Una paciente que había sido abusada en su infancia me relataba, después de años de elaboración de esta situación que ella sabía conscientemente que, si no se sometía, su padre no la dejaba salir ni hacer nada, sino que tenía un nuevo arranque de violencia; ella vivía con mucha culpa y vergüenza este proceder, “este sometimiento”, no pudiendo aceptar la idea de que la desubjetivación a la que era sometida tenía lugar como negociación entre la vida y la muerte. El trabajo con ella fue la aceptación de que para vivir ella había tenido que hacer negociaciones; como dice una sobreviviente de Auschwitz, “ningún hombre tendría que haber sido obligado a pasar por lo que pasó”. Es lo que he denominado “la vergüenza de dejarse hacer”.
Lo traumático del asalto incestuoso tiene como efecto no solamente el daño físico que la acción violenta supone, sino también, a nivel subjetivo y simbólico, la ruptura de la figura del padre como genitor y asegurador del bienestar psicofísico de la niña (Eva Giberti, Incesto paterno-filial, Buenos Aires, Editorial Universidad).
Lo no representable en la experiencia de abuso incestuoso estaría referido entonces a la aparición disruptiva, en la figura del padre, de un accionar que contiene un acto perverso, dándole a este actuar un contenido erótico que no es más que la puesta en acto del odio en clave de erotización (Robert Stoller, Dolor y pasión, Manantial, 2000).
Si el deseo está en relación con la carencia, en el incesto se rompe definitivamente con el juego deseante. El vínculo que instala el padre incestuoso tiene características genitales, traumáticas e intrusivas, desestructurando el funcionamiento deseante de la hija, cosificándola en relación con su propio deseo, produciendo la deposición de la estructuración defensiva por arrasamiento, generando una catástrofe psíquica no sólo a nivel afectivo sino en el funcionamiento del esquema de pensamiento.
Perversión de género
Denominaré este tipo de accionar sobre las mujeres “una perversión de género”, donde la acción que se produce tiene que ver con la concreción del odio a la diferencia vehiculizado en clave de erotismo, llevado a cabo en el cuerpo de las mujeres. Acción en la cual se conjuga la necesidad del miedo del otro, el control omnipotente, el goce que produce este tipo de accionar y el daño consecuente.

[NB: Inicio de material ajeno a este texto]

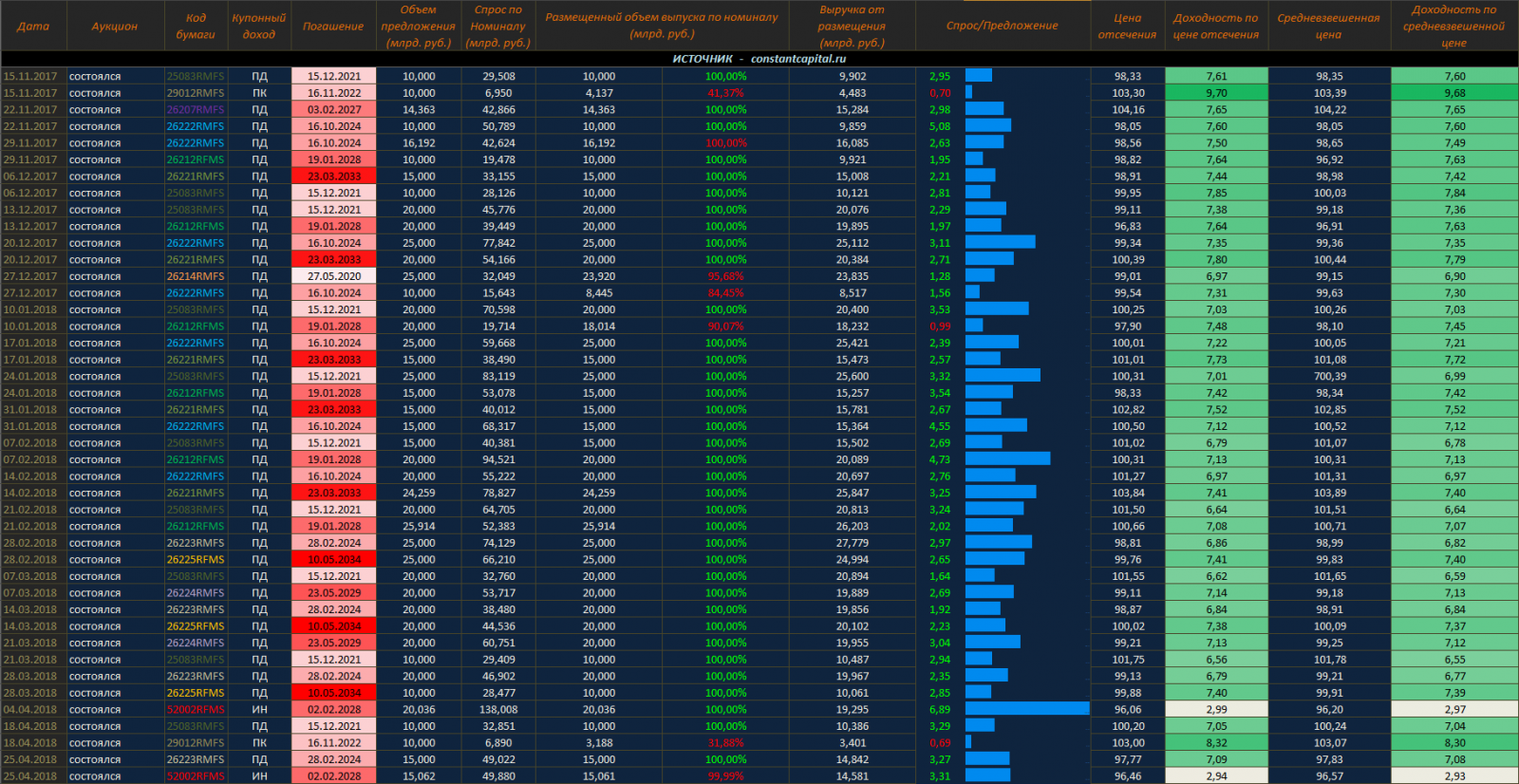Screen dimensions: 1519x784
Task: Click the 04.04.2018 date cell
Action: tap(30, 710)
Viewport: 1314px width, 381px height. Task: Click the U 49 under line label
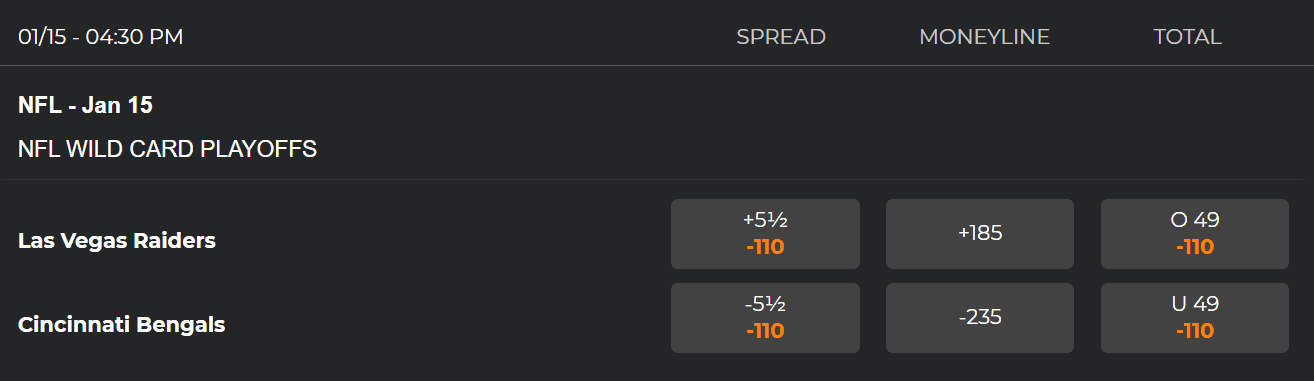pos(1195,305)
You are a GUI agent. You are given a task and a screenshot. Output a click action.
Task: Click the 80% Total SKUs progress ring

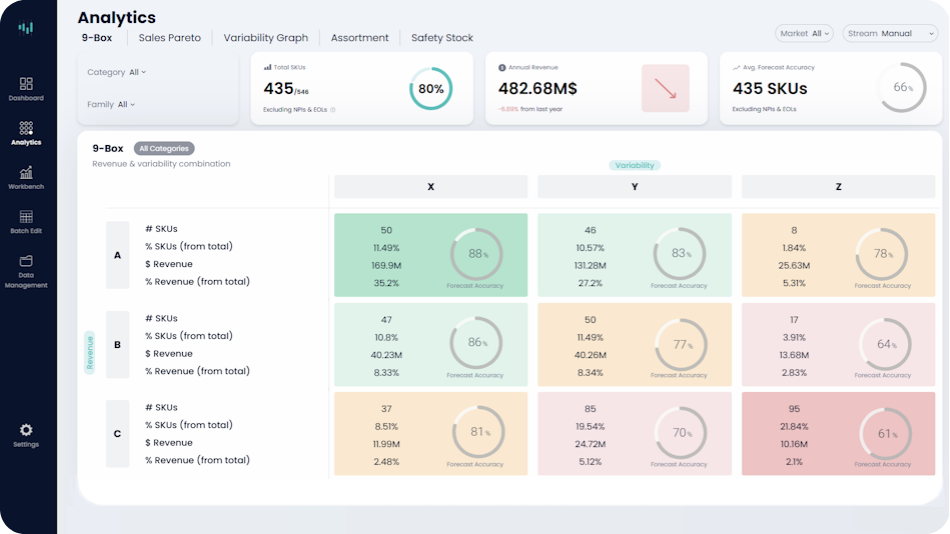pyautogui.click(x=431, y=89)
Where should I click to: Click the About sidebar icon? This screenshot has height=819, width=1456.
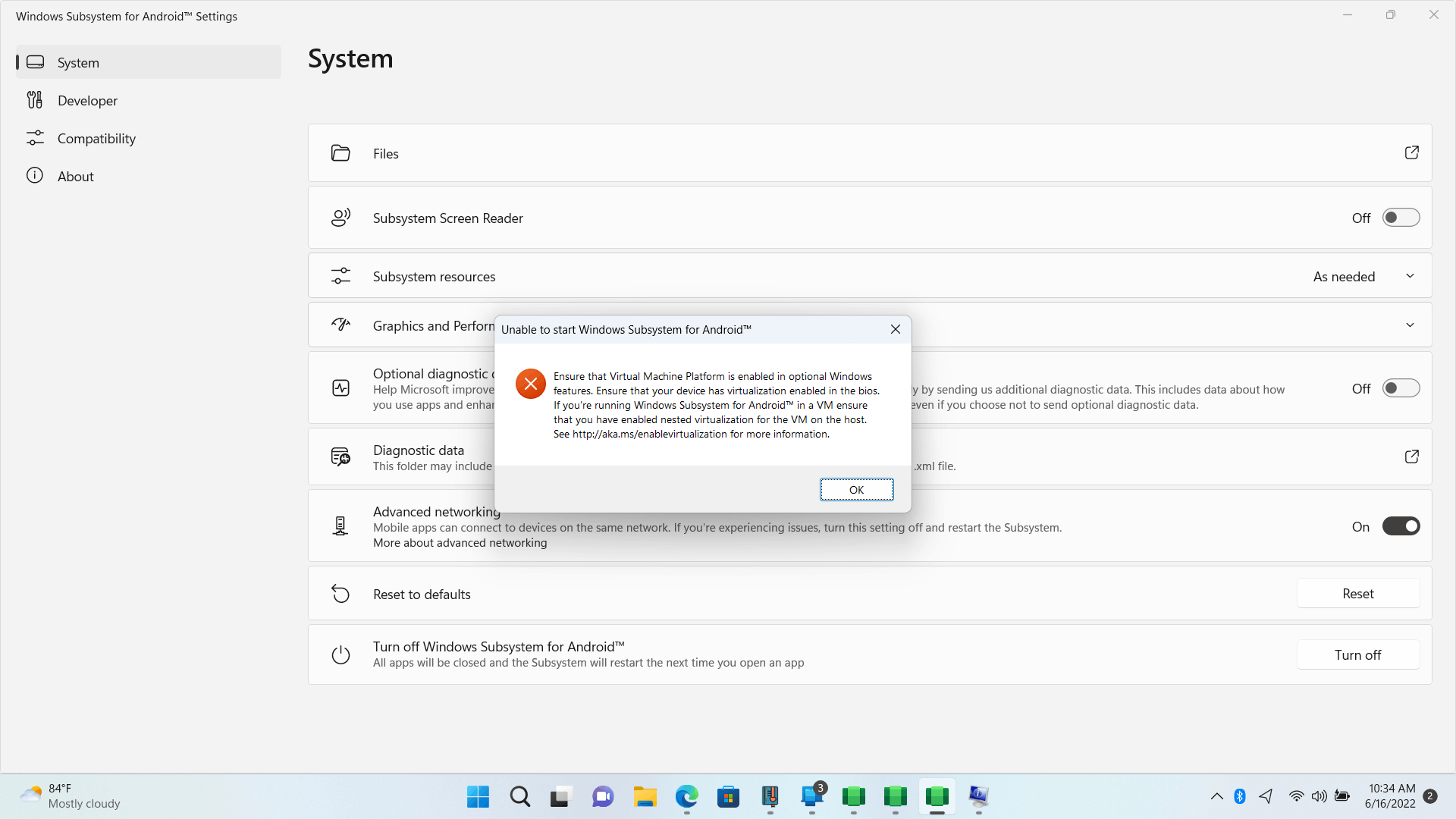(x=34, y=176)
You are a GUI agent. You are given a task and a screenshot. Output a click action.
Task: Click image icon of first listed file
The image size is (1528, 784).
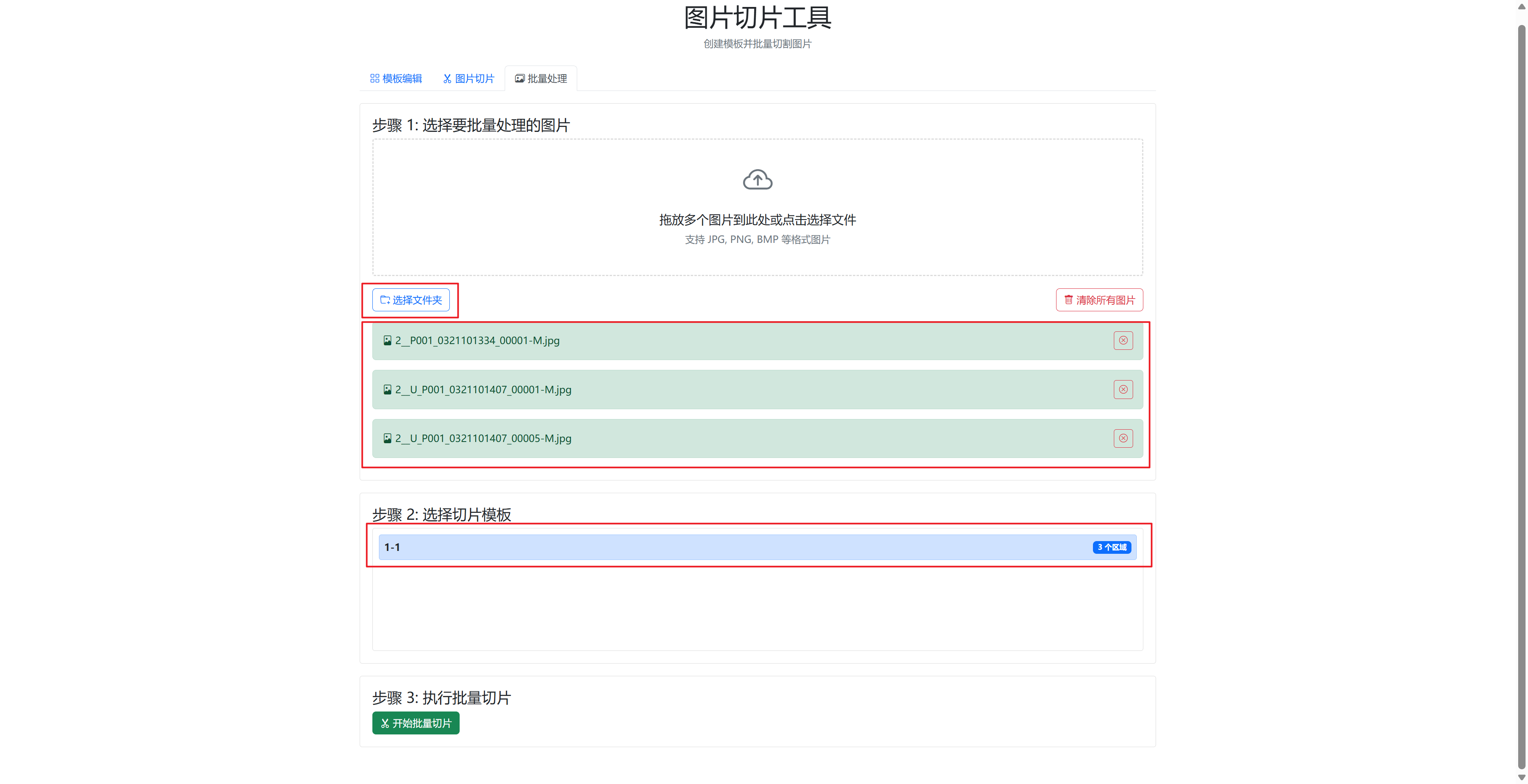click(388, 340)
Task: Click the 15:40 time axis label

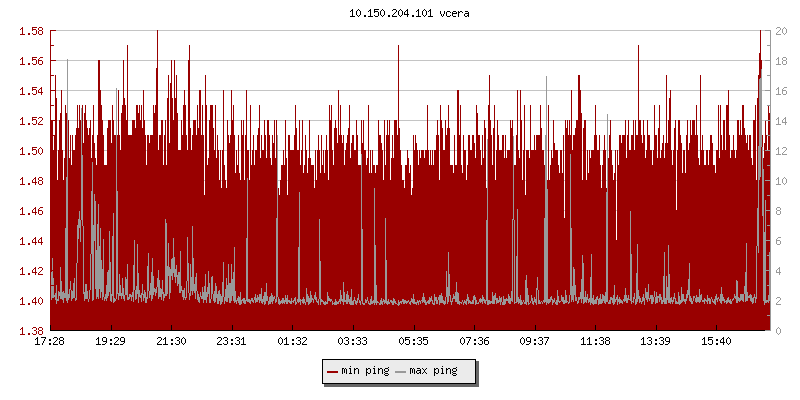Action: pyautogui.click(x=716, y=342)
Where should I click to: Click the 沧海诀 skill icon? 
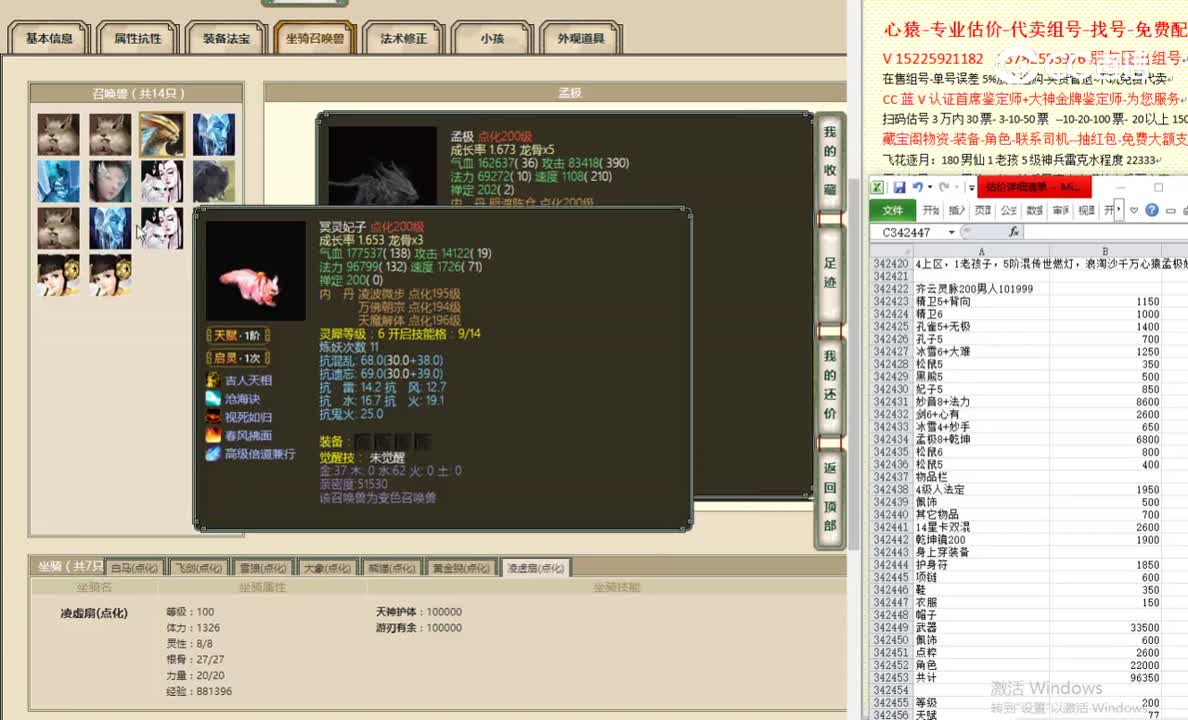pos(213,399)
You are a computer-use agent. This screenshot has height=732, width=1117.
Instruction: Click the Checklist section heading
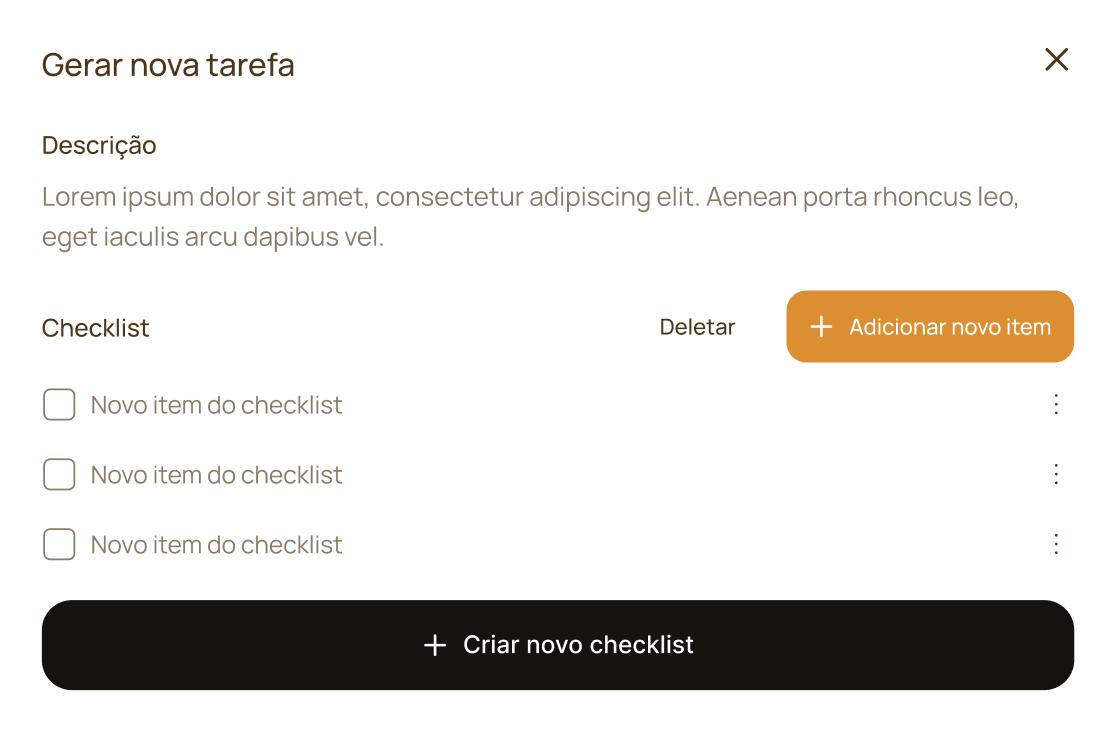tap(96, 328)
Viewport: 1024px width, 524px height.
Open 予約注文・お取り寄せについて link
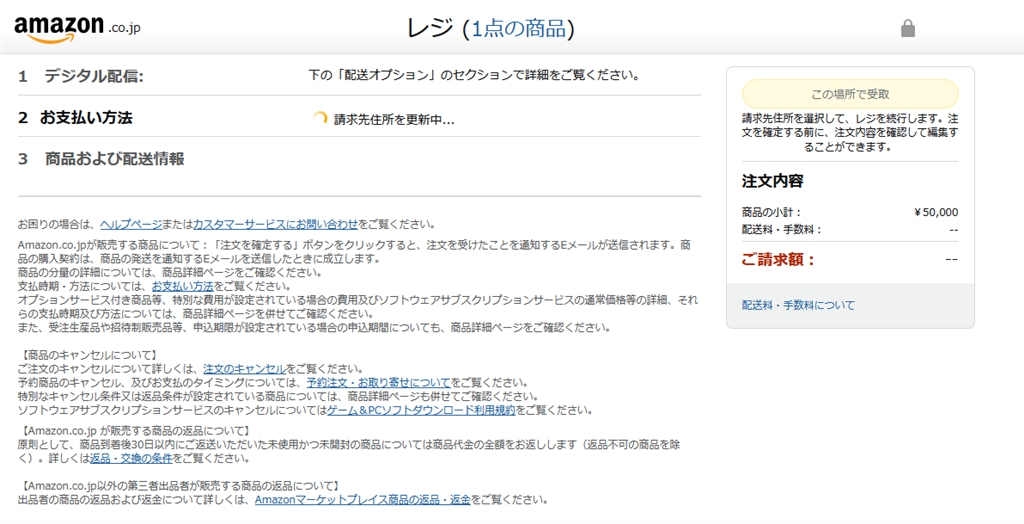tap(378, 382)
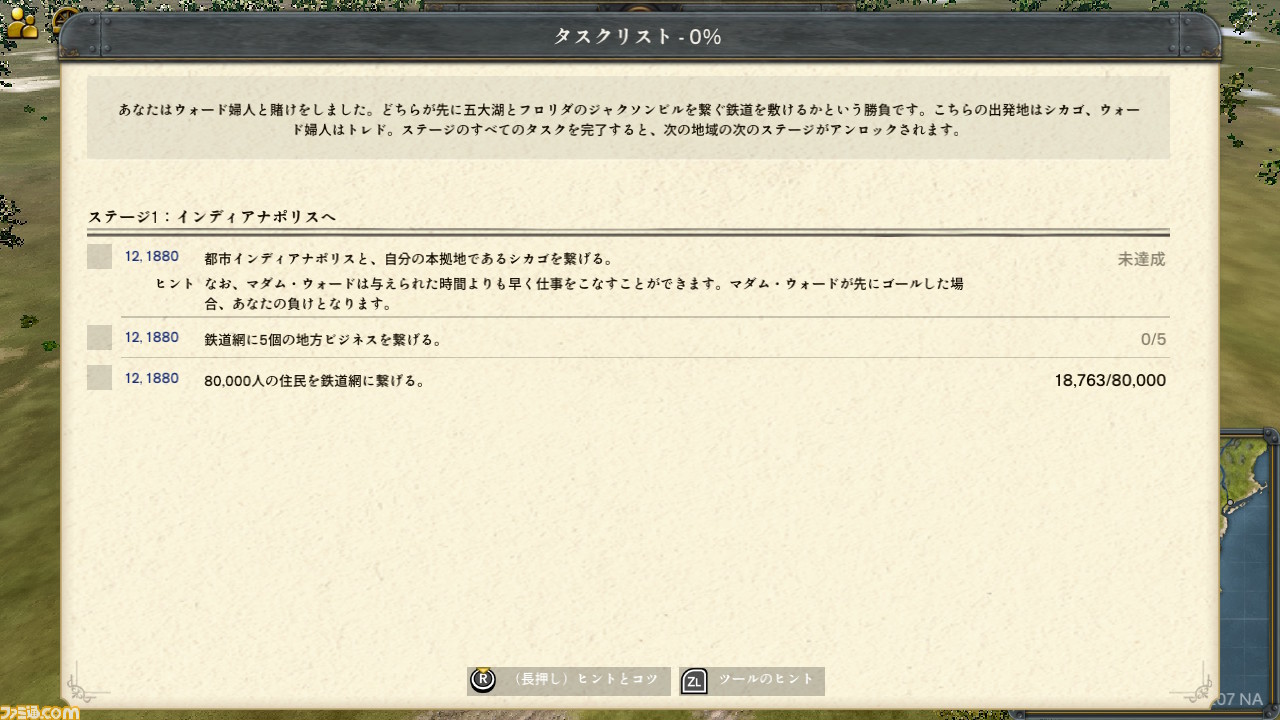
Task: Toggle checkbox for the Indianapolis connection task
Action: pyautogui.click(x=99, y=256)
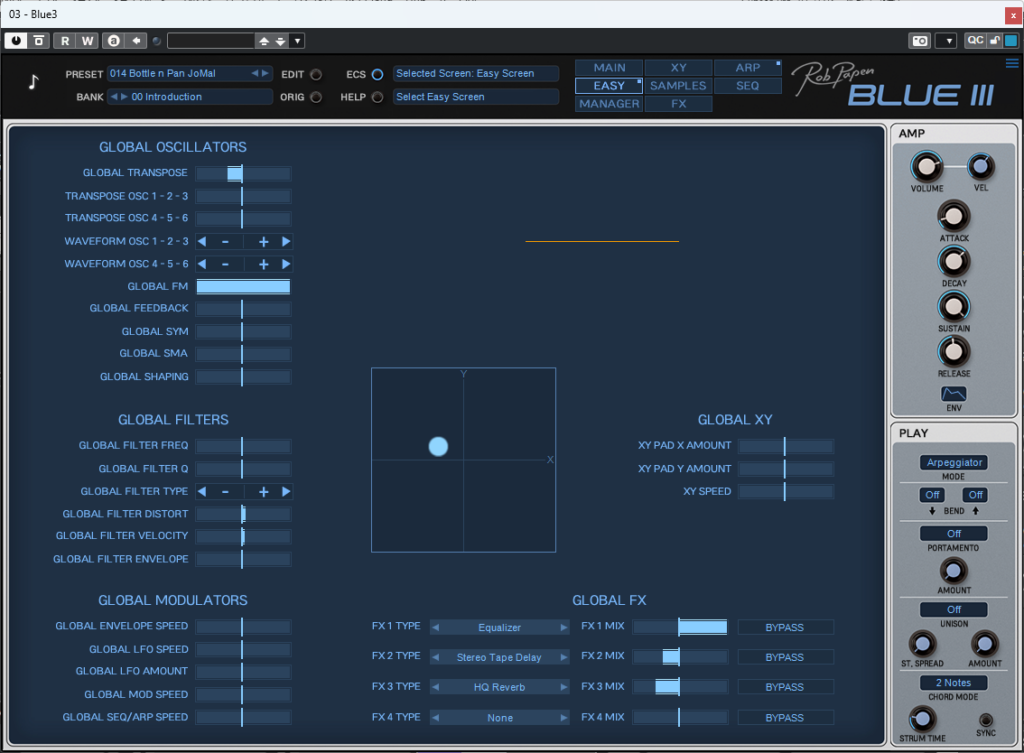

Históricamente las mujeres hemos sido cuerpo sin palabra, cuerpo para parir, cuerpo para criar y cuerpo depositario de violencia, por lo tanto objeto del deseo del otro, cualquiera sea el deseo que se trate, inclusive el deseo de daño.
El trabajo terapéutico apunta a reelaborar los aspectos de lo siniestro sin palabras, allí donde se operó la desmantelación subjetiva, y también significa poder aceptar, junto con la elaboración de lo traumático, el dolor de lo acontecido, lo que Primo Levi denominó el “siempre presente”.
* Extractado de una conferencia pronunciada en el marco del Seminario de Capacitación sobre Violencia Sexual hacia la Mujer, organizado por el Municipio de Tigre, octubre de 2008.